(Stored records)

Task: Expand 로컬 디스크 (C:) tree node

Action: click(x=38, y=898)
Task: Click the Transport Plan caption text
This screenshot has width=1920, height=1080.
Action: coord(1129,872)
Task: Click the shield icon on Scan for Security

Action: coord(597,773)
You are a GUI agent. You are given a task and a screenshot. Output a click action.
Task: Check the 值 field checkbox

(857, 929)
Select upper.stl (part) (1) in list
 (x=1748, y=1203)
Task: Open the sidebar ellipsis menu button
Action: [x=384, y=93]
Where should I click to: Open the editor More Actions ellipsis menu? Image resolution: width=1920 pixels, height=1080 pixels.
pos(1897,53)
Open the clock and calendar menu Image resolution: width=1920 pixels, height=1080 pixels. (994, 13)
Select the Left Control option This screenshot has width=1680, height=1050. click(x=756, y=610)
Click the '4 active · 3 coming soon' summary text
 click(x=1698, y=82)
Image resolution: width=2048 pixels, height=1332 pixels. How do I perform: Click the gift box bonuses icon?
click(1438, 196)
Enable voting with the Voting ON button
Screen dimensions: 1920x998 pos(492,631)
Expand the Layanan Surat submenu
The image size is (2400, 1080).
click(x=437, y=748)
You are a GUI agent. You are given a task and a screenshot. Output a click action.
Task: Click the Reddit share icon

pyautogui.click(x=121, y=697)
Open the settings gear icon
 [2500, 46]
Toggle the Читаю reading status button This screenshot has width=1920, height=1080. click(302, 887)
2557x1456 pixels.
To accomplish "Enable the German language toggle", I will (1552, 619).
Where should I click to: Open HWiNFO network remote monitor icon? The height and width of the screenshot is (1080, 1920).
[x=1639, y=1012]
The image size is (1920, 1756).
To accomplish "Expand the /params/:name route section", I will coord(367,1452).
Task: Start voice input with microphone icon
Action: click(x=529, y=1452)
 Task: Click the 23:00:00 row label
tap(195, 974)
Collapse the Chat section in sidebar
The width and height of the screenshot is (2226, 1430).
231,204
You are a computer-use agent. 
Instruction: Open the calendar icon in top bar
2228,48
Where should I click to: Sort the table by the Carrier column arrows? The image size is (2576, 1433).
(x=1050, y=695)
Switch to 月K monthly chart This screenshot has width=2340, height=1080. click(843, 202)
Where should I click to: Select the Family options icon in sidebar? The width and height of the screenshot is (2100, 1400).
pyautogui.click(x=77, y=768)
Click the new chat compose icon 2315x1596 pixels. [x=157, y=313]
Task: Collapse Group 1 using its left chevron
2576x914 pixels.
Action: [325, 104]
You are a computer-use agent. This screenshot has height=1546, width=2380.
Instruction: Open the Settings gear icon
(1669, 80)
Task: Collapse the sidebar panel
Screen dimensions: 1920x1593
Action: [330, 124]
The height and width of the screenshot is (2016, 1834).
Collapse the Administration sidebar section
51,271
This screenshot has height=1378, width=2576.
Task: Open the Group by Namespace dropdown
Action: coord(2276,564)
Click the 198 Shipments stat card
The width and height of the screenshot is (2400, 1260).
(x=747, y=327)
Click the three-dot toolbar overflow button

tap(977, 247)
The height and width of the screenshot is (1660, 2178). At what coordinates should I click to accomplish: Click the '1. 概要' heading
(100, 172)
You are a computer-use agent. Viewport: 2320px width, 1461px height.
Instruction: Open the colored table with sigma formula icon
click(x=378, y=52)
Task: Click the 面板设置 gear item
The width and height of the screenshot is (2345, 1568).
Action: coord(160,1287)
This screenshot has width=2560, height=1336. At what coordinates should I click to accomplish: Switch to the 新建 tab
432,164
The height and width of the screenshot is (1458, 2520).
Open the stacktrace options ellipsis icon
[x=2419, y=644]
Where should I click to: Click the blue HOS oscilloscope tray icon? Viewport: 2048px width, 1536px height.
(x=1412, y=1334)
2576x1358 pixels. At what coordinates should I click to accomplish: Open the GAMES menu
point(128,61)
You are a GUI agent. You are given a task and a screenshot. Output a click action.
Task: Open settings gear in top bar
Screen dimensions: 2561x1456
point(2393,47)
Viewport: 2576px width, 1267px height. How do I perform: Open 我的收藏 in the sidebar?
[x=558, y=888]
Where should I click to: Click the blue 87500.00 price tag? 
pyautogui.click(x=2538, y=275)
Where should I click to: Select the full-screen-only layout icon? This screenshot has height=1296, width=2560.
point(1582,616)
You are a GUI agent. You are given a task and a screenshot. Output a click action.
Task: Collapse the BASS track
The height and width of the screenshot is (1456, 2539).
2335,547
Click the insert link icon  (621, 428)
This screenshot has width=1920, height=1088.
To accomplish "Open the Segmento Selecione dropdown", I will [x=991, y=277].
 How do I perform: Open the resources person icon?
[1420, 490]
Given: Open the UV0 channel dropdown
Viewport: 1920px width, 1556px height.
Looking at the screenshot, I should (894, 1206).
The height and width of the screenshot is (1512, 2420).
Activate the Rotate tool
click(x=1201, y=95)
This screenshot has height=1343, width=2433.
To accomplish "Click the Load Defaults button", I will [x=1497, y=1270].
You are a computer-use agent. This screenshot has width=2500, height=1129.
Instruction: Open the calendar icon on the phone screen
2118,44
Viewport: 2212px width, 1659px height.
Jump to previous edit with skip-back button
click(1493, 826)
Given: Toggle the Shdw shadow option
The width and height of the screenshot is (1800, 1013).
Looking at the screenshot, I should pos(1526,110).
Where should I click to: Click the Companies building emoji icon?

• _TASK REQUIREMENTS_
The required output is the complete set of records, reproduced exactly.

• _SOLUTION_
Task: Expand 로컬 디스크 (C:) tree node

Action: click(x=38, y=898)
Task: Click the Transport Plan caption text
This screenshot has width=1920, height=1080.
Action: coord(1129,872)
Task: Click the shield icon on Scan for Security

Action: coord(597,773)
You are a GUI agent. You are given a task and a screenshot. Output a click action.
Task: Check the 值 field checkbox

(857, 929)
Select upper.stl (part) (1) in list
 (x=1748, y=1203)
Task: Open the sidebar ellipsis menu button
Action: [x=384, y=93]
Where should I click to: Open the editor More Actions ellipsis menu? Image resolution: width=1920 pixels, height=1080 pixels.
pos(1897,53)
Open the clock and calendar menu Image resolution: width=1920 pixels, height=1080 pixels. (994, 13)
Select the Left Control option This screenshot has width=1680, height=1050. click(x=756, y=610)
Click the '4 active · 3 coming soon' summary text
 click(x=1698, y=82)
Image resolution: width=2048 pixels, height=1332 pixels. How do I perform: Click the gift box bonuses icon?
click(1438, 196)
Enable voting with the Voting ON button
Screen dimensions: 1920x998 pos(492,631)
Expand the Layanan Surat submenu
The image size is (2400, 1080).
click(x=437, y=748)
You are a GUI agent. You are given a task and a screenshot. Output a click action.
Task: Click the Reddit share icon

pyautogui.click(x=121, y=697)
Open the settings gear icon
 [2500, 46]
Toggle the Читаю reading status button This screenshot has width=1920, height=1080. click(302, 887)
2557x1456 pixels.
To accomplish "Enable the German language toggle", I will (1552, 619).
Where should I click to: Open HWiNFO network remote monitor icon? The height and width of the screenshot is (1080, 1920).
[x=1639, y=1012]
The image size is (1920, 1756).
To accomplish "Expand the /params/:name route section", I will coord(367,1452).
Task: Start voice input with microphone icon
Action: click(x=529, y=1452)
 Task: Click the 23:00:00 row label
tap(195, 974)
Collapse the Chat section in sidebar
The width and height of the screenshot is (2226, 1430).
231,204
You are a computer-use agent. 
Instruction: Open the calendar icon in top bar
2228,48
Where should I click to: Sort the table by the Carrier column arrows? The image size is (2576, 1433).
(x=1050, y=695)
Switch to 月K monthly chart This screenshot has width=2340, height=1080. click(843, 202)
Where should I click to: Select the Family options icon in sidebar? The width and height of the screenshot is (2100, 1400).
pyautogui.click(x=77, y=768)
Click the new chat compose icon 2315x1596 pixels. [x=157, y=313]
Task: Collapse Group 1 using its left chevron
2576x914 pixels.
Action: [325, 104]
You are a computer-use agent. This screenshot has height=1546, width=2380.
Instruction: Open the Settings gear icon
(1669, 80)
Task: Collapse the sidebar panel
Screen dimensions: 1920x1593
Action: [330, 124]
The height and width of the screenshot is (2016, 1834).
Collapse the Administration sidebar section
51,271
This screenshot has height=1378, width=2576.
Task: Open the Group by Namespace dropdown
Action: coord(2276,564)
Click the 198 Shipments stat card
The width and height of the screenshot is (2400, 1260).
(x=747, y=327)
Click the three-dot toolbar overflow button

tap(977, 247)
The height and width of the screenshot is (1660, 2178). At what coordinates should I click to accomplish: Click the '1. 概要' heading
(100, 172)
You are a computer-use agent. Viewport: 2320px width, 1461px height.
Instruction: Open the colored table with sigma formula icon
click(x=378, y=52)
Task: Click the 面板设置 gear item
The width and height of the screenshot is (2345, 1568).
Action: coord(160,1287)
This screenshot has width=2560, height=1336. At what coordinates should I click to accomplish: Switch to the 新建 tab
432,164
The height and width of the screenshot is (1458, 2520).
Open the stacktrace options ellipsis icon
[x=2419, y=644]
Where should I click to: Click the blue HOS oscilloscope tray icon? Viewport: 2048px width, 1536px height.
(x=1412, y=1334)
2576x1358 pixels. At what coordinates should I click to accomplish: Open the GAMES menu
point(128,61)
You are a GUI agent. You are given a task and a screenshot. Output a click action.
Task: Open settings gear in top bar
Screen dimensions: 2561x1456
point(2393,47)
Viewport: 2576px width, 1267px height. How do I perform: Open 我的收藏 in the sidebar?
[x=558, y=888]
Where should I click to: Click the blue 87500.00 price tag? 
pyautogui.click(x=2538, y=275)
Where should I click to: Select the full-screen-only layout icon? This screenshot has height=1296, width=2560.
point(1582,616)
You are a GUI agent. You are given a task and a screenshot. Output a click action.
Task: Collapse the BASS track
The height and width of the screenshot is (1456, 2539).
2335,547
Click the insert link icon  (621, 428)
This screenshot has width=1920, height=1088.
To accomplish "Open the Segmento Selecione dropdown", I will [x=991, y=277].
 How do I perform: Open the resources person icon?
[1420, 490]
Given: Open the UV0 channel dropdown
Viewport: 1920px width, 1556px height.
Looking at the screenshot, I should (894, 1206).
The height and width of the screenshot is (1512, 2420).
Activate the Rotate tool
click(x=1201, y=95)
This screenshot has height=1343, width=2433.
To accomplish "Click the Load Defaults button", I will [x=1497, y=1270].
You are a computer-use agent. This screenshot has width=2500, height=1129.
Instruction: Open the calendar icon on the phone screen
2118,44
Viewport: 2212px width, 1659px height.
Jump to previous edit with skip-back button
click(1493, 826)
Given: Toggle the Shdw shadow option
The width and height of the screenshot is (1800, 1013).
Looking at the screenshot, I should pos(1526,110).
Where should I click to: Click the Companies building emoji icon?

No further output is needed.